Active Learning - Research shows that the more we review and interact with information through a variety of means, the better and more permenantly we learn it. For example, writing notes by hand has been shown to be more effective for information retention that simple typing notes (reference). Also, working with information repeatedly with breaks between the reviewing, to the point of being able to distill the information into a simple summary and then teach it over and over again, is one of the best ways to retain it.

My Information Structure Model

There are many sources of information and sometimes, the actual process of extracting information needs to vary depending on the source. For example, how information is extracted from a physical book may differ from the process needed for a kindle book, research paper or YouTube video. This is mostly due to the inherit nature of these mediums (more on this later). However, while the process may differ slightly depending on the source, the model for how this information is organized remains consistent across the board.

I use a modified version of Dr.
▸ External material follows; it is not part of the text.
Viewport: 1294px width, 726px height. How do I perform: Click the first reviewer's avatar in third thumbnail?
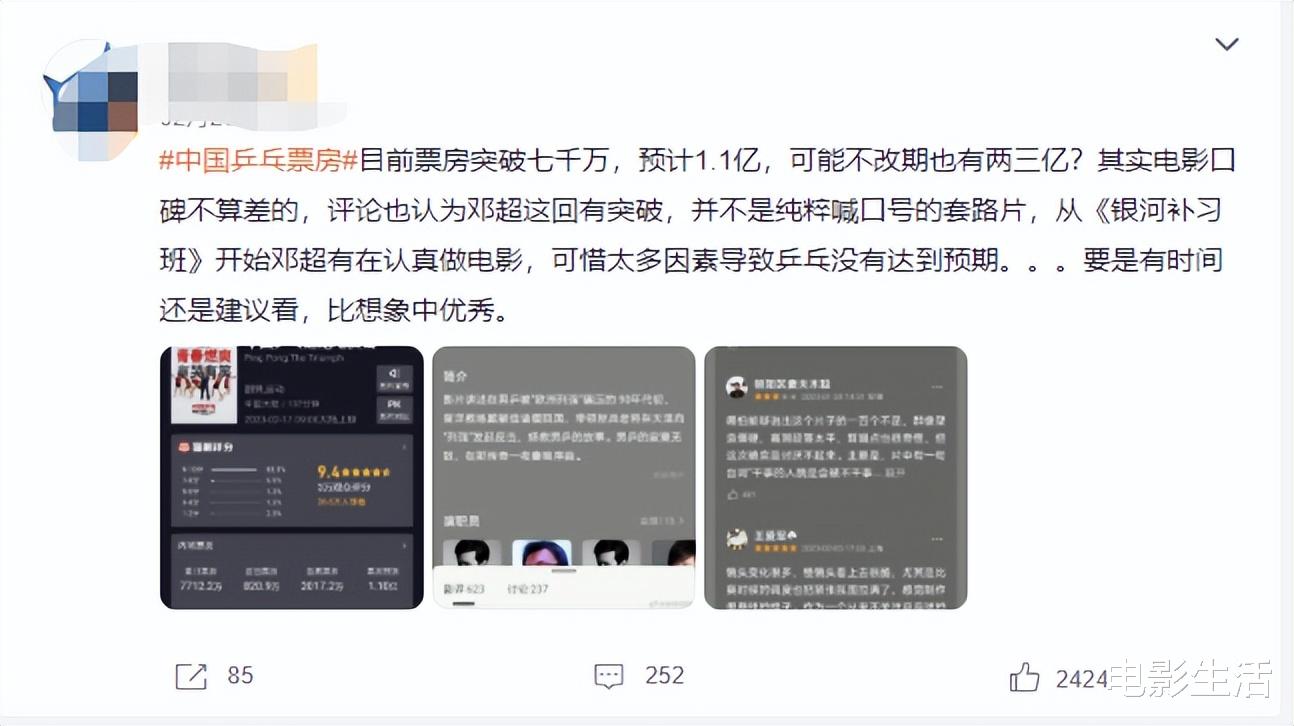tap(737, 388)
Harris’ method of Bible study highlighting. What I do is use the basic structure of Headings, I, II, II...A,B,C...1,2,3...a,b,c...i,ii,iii...etc. Let me explain.

The philosophy is to exract the author’s meaning into headings, main points, sub-points and a variety of what I will call, “meta-points” and other specialized indicators that point to, and assist in the processing of this raw information as it makes its way into the final product (a podcast, blog, book summary, research paper, etc). The basic structure is, as follows:

Heading

Main Point (I,II,II...)

Sub-Point-ALPHA (A,B,C...)

Sub-Point-Num (1,2,3...)

Sub-Point-beta (a,b,c...)

Sub-Point-roman (i,ii,iii...)

👉

In more detail, here is an example:

Headings/Titles - simply written or typed. For example, taking notes in an introduction of a research paper, I may simply write or type the word “Introduction.”

Main Point - use capitol Roman numerals for each main point as it relates to the heading. For example, I may write or type the basic idea, next to a Roman numeral like below.

Sub-Point-ALPHA - use capitol alpabetical letters such as A,B,C-Z as it relates to the Main Point. Example below.

Sub-Point-Num - use numbers such as 1,2,3 as it relates to the Sub-Point-ALPHA. Example below.

Sub-Point-beta - use lower case alphabetical letters such as a,b,c as it relates to the Sub-Point-Num. Example below.

Sub-Point-roman - use lower case Roman numerals such as i,ii,iii as it relates to the Sub-Point-beta. Example below.

Introduction

I. Recent archeological discoveries have revolutionaized the field of Biblical studies.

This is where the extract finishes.